Somehow January felt like it lasted a million years but I barely remember February happening at all. Is this what life is like with increasing sunlight? I’m into it.

As you can see, I did a lot better on my ear training habit last month and a lot worse on the mobility (in my own defense, I had a terrible cold for almost two weeks). Consistency is really hard! I was only aiming for 2-3 days a week for mobility work and didn’t even hit that, and I can tell because my body feels a lot worse. I’m hoping to be back on the wagon this month. The ear training has become easier to maintain because I’m accustomed to doing it regularly, whereas I’m still trying to get in the groove with the other one. Also, my ear continues to improve with practice, incredibly rude.
I also saw a few great shows in February, including Ratboys, who are somehow better each time I see them (this was my third time):

I’ve also spent a ton of time thinking about this article about the “phantom obligation” of RSS (thank you to Sameer, who is among many other things a great link curator). Basically, why do RSS readers look like email clients and make you feel like each article is a task that must be attended to, and that you must attend to them all? We don’t necessarily expect to read every single article in a newspaper or magazine, and often we wouldn’t want to. But we always feel like we’re “falling behind” or never “caught up” in our reading, and this creates the feeling of obligation—as though our feed readers are to-do lists.

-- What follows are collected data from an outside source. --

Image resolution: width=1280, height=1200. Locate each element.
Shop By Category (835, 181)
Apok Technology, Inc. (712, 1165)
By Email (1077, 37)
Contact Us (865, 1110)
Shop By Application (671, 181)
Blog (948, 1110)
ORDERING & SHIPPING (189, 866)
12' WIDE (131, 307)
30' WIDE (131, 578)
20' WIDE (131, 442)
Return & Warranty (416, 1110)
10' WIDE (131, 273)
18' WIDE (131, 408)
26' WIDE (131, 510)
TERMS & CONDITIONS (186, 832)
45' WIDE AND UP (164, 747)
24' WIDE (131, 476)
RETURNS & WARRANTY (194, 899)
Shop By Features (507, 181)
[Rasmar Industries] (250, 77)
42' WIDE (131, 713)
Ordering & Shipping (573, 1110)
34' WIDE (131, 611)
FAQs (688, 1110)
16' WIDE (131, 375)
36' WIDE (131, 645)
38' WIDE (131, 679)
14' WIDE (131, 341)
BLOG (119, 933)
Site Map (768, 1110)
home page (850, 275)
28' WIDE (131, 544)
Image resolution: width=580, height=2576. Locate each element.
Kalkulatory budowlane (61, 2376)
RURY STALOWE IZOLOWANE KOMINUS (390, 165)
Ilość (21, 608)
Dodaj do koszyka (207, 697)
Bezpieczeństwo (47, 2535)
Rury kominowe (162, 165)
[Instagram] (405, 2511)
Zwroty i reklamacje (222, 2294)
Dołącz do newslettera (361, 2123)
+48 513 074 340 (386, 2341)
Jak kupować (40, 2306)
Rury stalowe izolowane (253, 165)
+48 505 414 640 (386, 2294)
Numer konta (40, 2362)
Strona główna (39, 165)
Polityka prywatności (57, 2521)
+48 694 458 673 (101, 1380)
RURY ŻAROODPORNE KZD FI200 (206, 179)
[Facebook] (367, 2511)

A lot of us spend a lot of time complaining about the busy-ness of modern life and how you’re always behind and catching up. Much of this is for structural reasons (we have to work longer to make ends meet, or work more jobs, or commute further—any number of legitimate reasons), but I do think a little piece of this is manufactured in interactions like the feed reader with the 9,000 unread items or the Slack interface with unread channels lit up everywhere. I don’t know about you, but at many jobs the number of Slack channels I actually needed to monitor regularly was a tiny fraction of the channels I was actually in, and yet I often felt like I had to read everything as it came up; effective for manufacturing a sense of “tending to things” but not effective for getting actual work done.
I think about this, too, when friends reply to my texts right away just to reassure me they will definitely get back to me ASAP—the harried nature of the interaction makes me worry I’m inadvertently putting pressure on them. I think some people see texts as much more synchronous than I do and therefore requiring immediate response, like another to-do item they have to cross off as soon as it appears. (I also worry these friends think I am incredibly slow at texting back.) I see texts like leaving an answering machine message: it is none of my business if you’re at home listening to the call come in, just call me back when you want. (I am aware this reference is a lot more dated than I would like it to be.) Time-sensitivity just feels like another stressor to add to the pile. Normalize responding slower! Please reply to me eventually, but please don’t freak out about it on my behalf. We are all stressed enough!
Anyway, that article is great and really does make me wonder why RSS never experienced a paradigm shift.